*** EXTRACTED ENTRIES

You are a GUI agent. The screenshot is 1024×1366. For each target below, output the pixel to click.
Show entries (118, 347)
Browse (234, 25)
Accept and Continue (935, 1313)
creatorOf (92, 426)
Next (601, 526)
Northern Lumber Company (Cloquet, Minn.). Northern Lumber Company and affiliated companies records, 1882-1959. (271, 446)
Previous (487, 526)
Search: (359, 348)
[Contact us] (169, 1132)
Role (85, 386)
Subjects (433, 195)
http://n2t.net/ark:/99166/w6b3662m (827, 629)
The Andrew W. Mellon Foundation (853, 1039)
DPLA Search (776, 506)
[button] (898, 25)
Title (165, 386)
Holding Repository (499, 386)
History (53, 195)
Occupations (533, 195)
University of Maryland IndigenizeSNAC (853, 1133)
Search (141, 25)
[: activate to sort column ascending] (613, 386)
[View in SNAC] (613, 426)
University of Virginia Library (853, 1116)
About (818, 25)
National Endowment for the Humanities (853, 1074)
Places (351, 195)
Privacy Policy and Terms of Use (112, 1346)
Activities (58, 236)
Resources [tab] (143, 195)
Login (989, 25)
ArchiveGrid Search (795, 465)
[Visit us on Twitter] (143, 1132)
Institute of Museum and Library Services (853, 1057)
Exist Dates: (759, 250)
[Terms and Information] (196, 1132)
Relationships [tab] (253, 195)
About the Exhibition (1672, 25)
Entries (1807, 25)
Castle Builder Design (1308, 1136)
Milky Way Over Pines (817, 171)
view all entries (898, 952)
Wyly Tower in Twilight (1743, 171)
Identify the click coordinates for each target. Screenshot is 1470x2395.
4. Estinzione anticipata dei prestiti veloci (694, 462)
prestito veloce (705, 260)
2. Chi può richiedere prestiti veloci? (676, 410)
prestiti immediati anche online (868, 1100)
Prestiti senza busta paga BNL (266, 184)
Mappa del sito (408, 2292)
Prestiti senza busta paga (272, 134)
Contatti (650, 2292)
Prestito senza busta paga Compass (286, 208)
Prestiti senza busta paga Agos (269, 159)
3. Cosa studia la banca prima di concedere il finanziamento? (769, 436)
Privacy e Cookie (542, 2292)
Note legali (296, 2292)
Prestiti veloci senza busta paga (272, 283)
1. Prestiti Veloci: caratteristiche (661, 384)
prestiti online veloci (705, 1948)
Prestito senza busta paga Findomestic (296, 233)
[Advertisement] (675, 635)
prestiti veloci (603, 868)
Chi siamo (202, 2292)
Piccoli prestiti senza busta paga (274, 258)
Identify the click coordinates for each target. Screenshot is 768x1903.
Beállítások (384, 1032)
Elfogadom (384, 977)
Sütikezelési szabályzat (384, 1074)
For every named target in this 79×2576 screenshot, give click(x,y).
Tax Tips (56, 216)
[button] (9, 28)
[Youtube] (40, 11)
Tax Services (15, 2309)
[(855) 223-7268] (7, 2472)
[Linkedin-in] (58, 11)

******

> **WHAT THIS TASK INVOLVES**
Type the records out again. Match them exactly.

> **FINISHED EXERCISE**
You are a GUI agent. The screenshot is 1024×1366. For each target below, output the pixel to click.
Show entries (118, 347)
Browse (234, 25)
Accept and Continue (935, 1313)
creatorOf (92, 426)
Next (601, 526)
Northern Lumber Company (Cloquet, Minn.). Northern Lumber Company and affiliated companies records, 1882-1959. (271, 446)
Previous (487, 526)
Search: (359, 348)
[Contact us] (169, 1132)
Role (85, 386)
Subjects (433, 195)
http://n2t.net/ark:/99166/w6b3662m (827, 629)
The Andrew W. Mellon Foundation (853, 1039)
DPLA Search (776, 506)
[button] (898, 25)
Title (165, 386)
Holding Repository (499, 386)
History (53, 195)
Occupations (533, 195)
University of Maryland IndigenizeSNAC (853, 1133)
Search (141, 25)
[: activate to sort column ascending] (613, 386)
[View in SNAC] (613, 426)
University of Virginia Library (853, 1116)
About (818, 25)
National Endowment for the Humanities (853, 1074)
Places (351, 195)
Privacy Policy and Terms of Use (112, 1346)
Activities (58, 236)
Resources [tab] (143, 195)
Login (989, 25)
ArchiveGrid Search (795, 465)
[Visit us on Twitter] (143, 1132)
Institute of Museum and Library Services (853, 1057)
Exist Dates: (759, 250)
[Terms and Information] (196, 1132)
Relationships [tab] (253, 195)
About the Exhibition (1672, 25)
Entries (1807, 25)
Castle Builder Design (1308, 1136)
Milky Way Over Pines (817, 171)
view all entries (898, 952)
Wyly Tower in Twilight (1743, 171)
Identify the click coordinates for each target. Screenshot is 1470x2395.
4. Estinzione anticipata dei prestiti veloci (694, 462)
prestito veloce (705, 260)
2. Chi può richiedere prestiti veloci? (676, 410)
prestiti immediati anche online (868, 1100)
Prestiti senza busta paga BNL (266, 184)
Mappa del sito (408, 2292)
Prestiti senza busta paga (272, 134)
Contatti (650, 2292)
Prestito senza busta paga Compass (286, 208)
Prestiti senza busta paga Agos (269, 159)
3. Cosa studia la banca prima di concedere il finanziamento? (769, 436)
Privacy e Cookie (542, 2292)
Note legali (296, 2292)
Prestiti veloci senza busta paga (272, 283)
1. Prestiti Veloci: caratteristiche (661, 384)
prestiti online veloci (705, 1948)
Prestito senza busta paga Findomestic (296, 233)
[Advertisement] (675, 635)
prestiti veloci (603, 868)
Chi siamo (202, 2292)
Piccoli prestiti senza busta paga (274, 258)
Identify the click coordinates for each target. Screenshot is 768x1903.
Beállítások (384, 1032)
Elfogadom (384, 977)
Sütikezelési szabályzat (384, 1074)
For every named target in this 79×2576 screenshot, give click(x,y).
Tax Tips (56, 216)
[button] (9, 28)
[Youtube] (40, 11)
Tax Services (15, 2309)
[(855) 223-7268] (7, 2472)
[Linkedin-in] (58, 11)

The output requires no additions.